If you were waiting for your cue to step out of high-yielding money market funds, the bell is about to ring. The Federal Reserve is widely expected to start cutting interest rates Wednesday afternoon. Central bank policymakers embarked on their rate-hiking journey in March 2022, which had the pleasant side effect of boosting yields on a range of plain-vanilla investments, including Treasury bills and certificates of deposit.

Currently, the Fed's benchmark interest rate sits at a target range of 5.25% to 5.50%.

But the days of 5% yields on money market funds are numbered, even as more than $6.3 trillion in assets is sitting there.
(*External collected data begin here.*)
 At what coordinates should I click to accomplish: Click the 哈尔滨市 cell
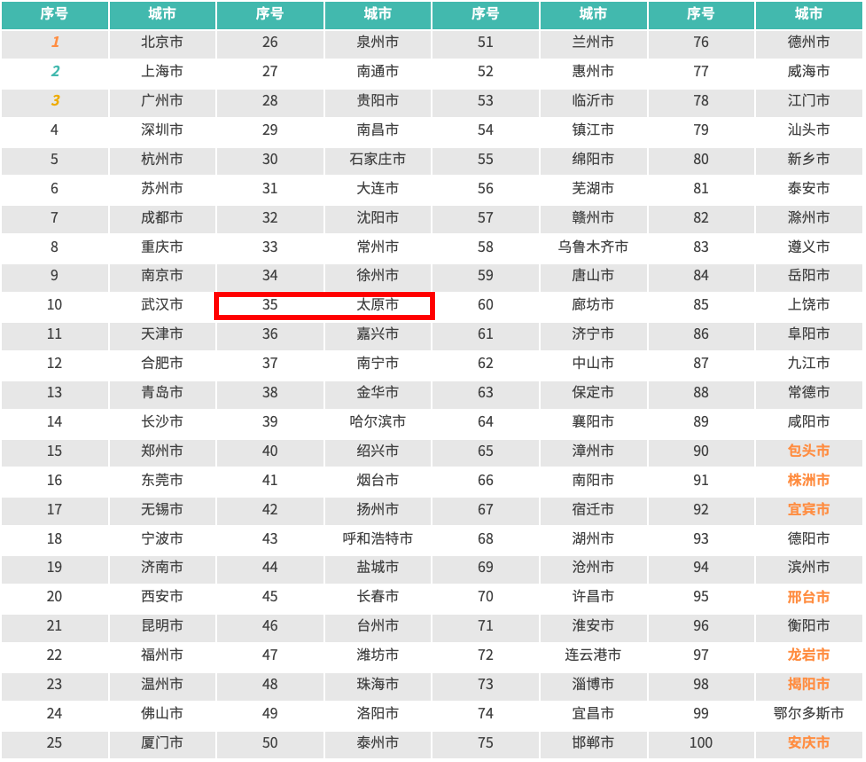point(377,422)
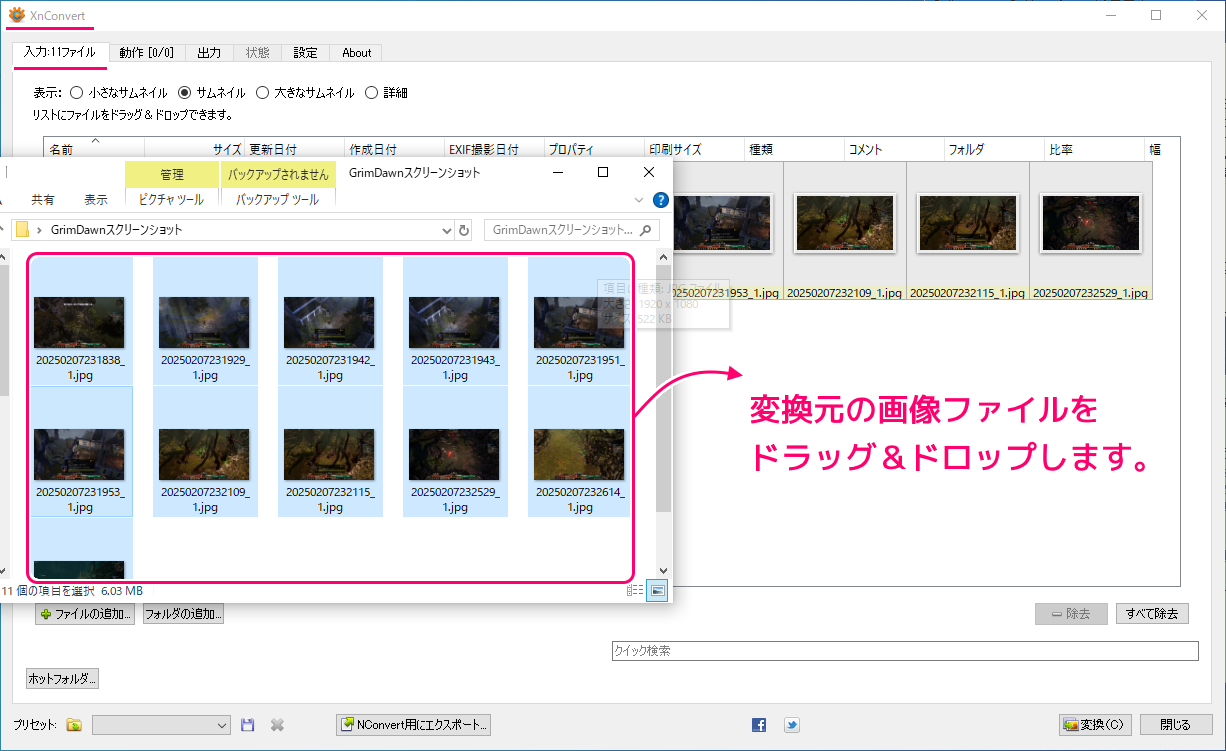Expand the Explorer address bar history dropdown
Viewport: 1226px width, 751px height.
(447, 231)

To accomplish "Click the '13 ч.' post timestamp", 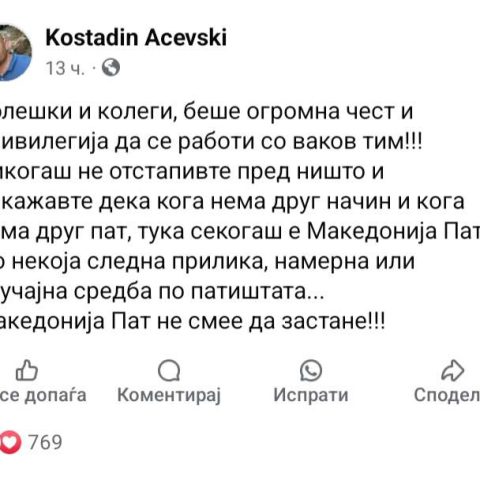I will (65, 68).
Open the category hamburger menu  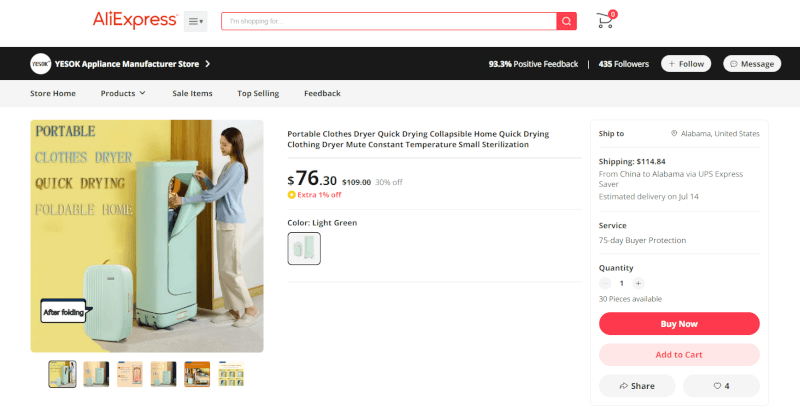point(195,21)
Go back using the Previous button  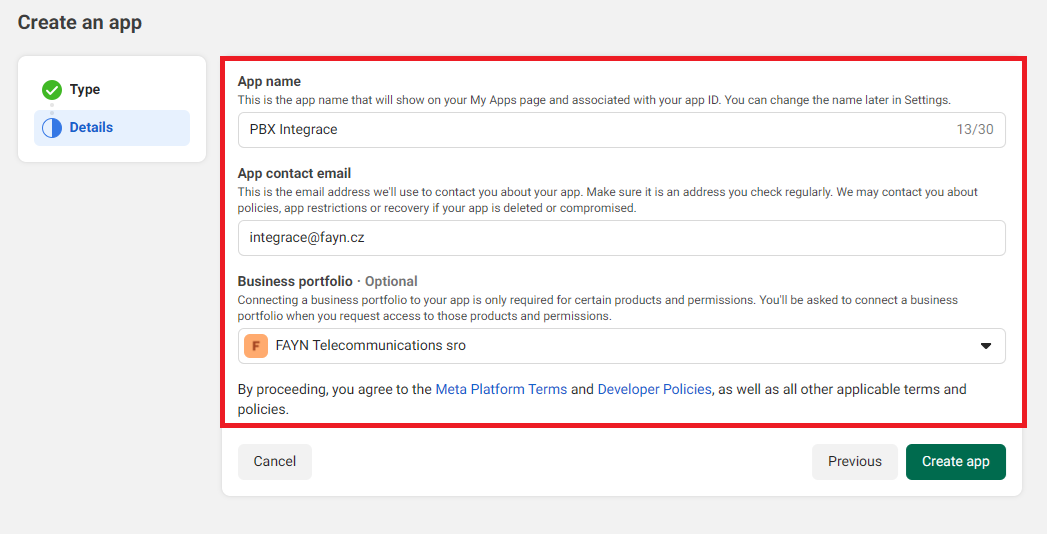(854, 462)
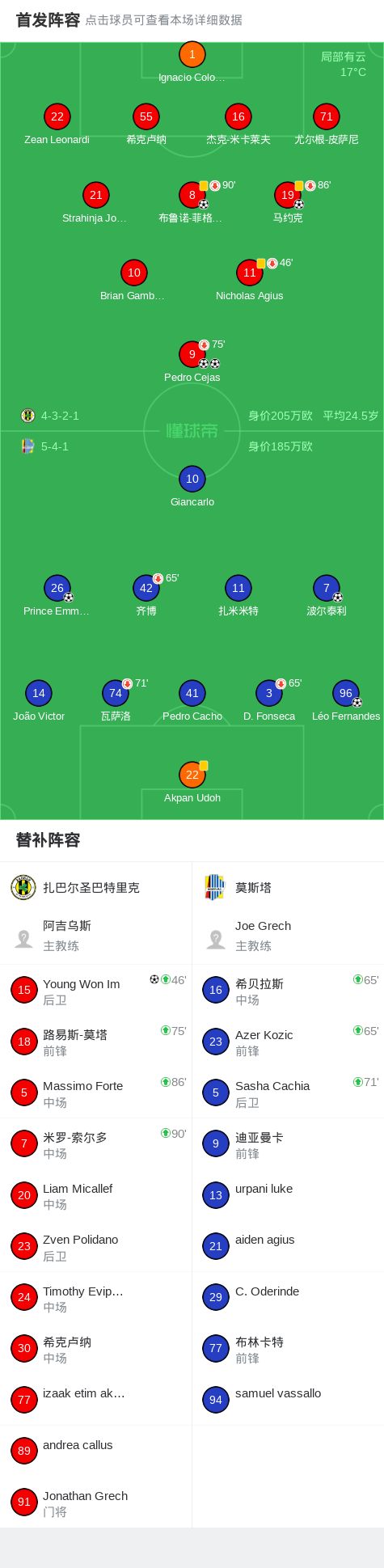
Task: Tap player 96 Léo Fernandes circle
Action: click(346, 693)
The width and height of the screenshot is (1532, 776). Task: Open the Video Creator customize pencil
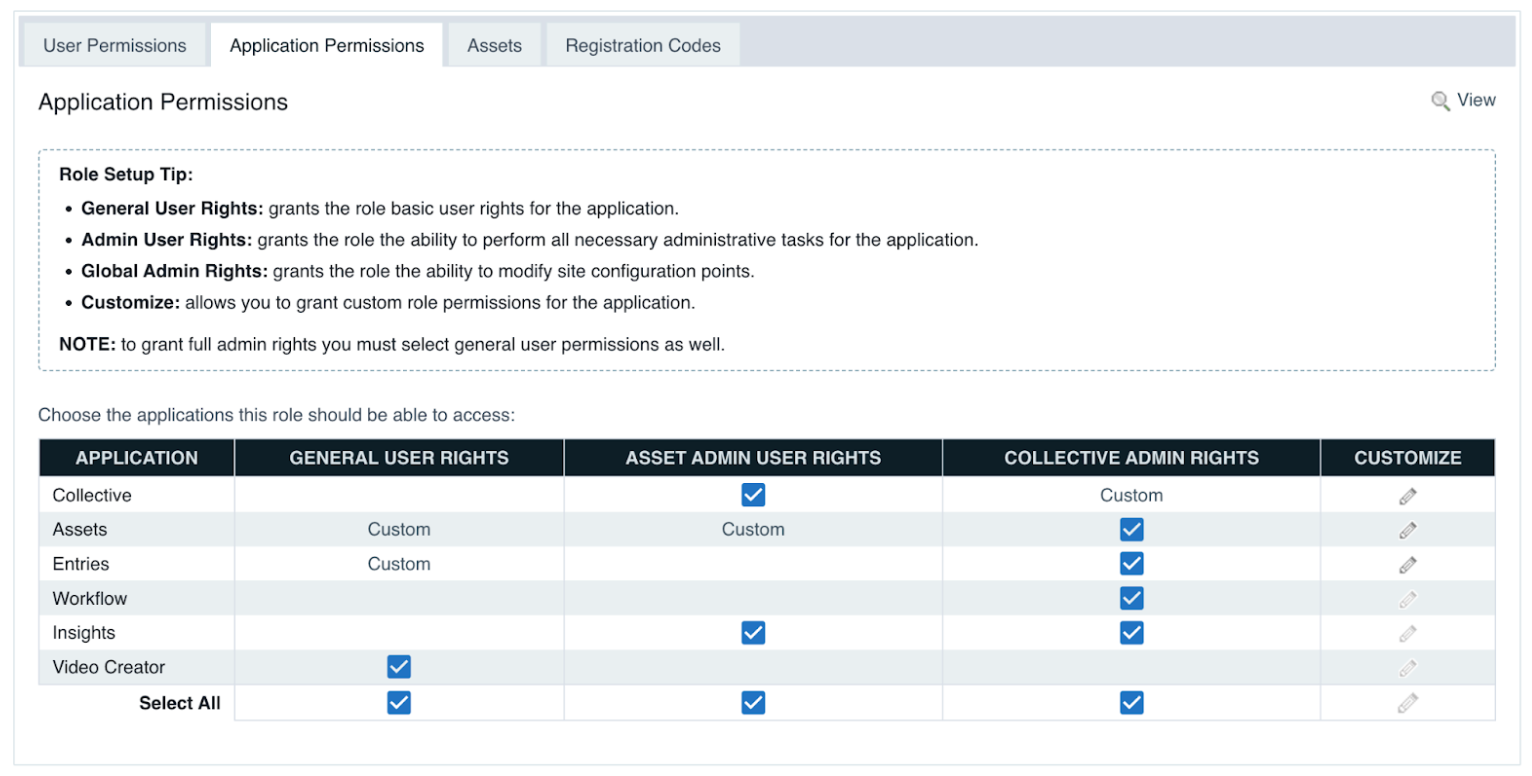point(1407,667)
Those yields are expected to start coming down sharply as the Fed begins to ease back on generationally high rates.

Already, the 2-year Treasury yield, especially sensitive to Fed policy, has cooled significantly in recent months and now sits at 3.59%. In April , it topped 5%.

"Believe me, we were on the road for a year, encouraging people to extend duration," said Kathy Jones, chief fixed income strategist at the Schwab Center for Financial Research. "It's a tough sell if you are sitting in T-bills or money markets at 5%." Adding some duration Duration refers to a bond's price sensitivity to changes in interest rates.

A bond yield moves inversely to its price, so that when bond prices rise, yields decline. Further, issues with longer maturities tend to have greater duration. "We favor the intermediate-term portion of the curve, which provides attrac.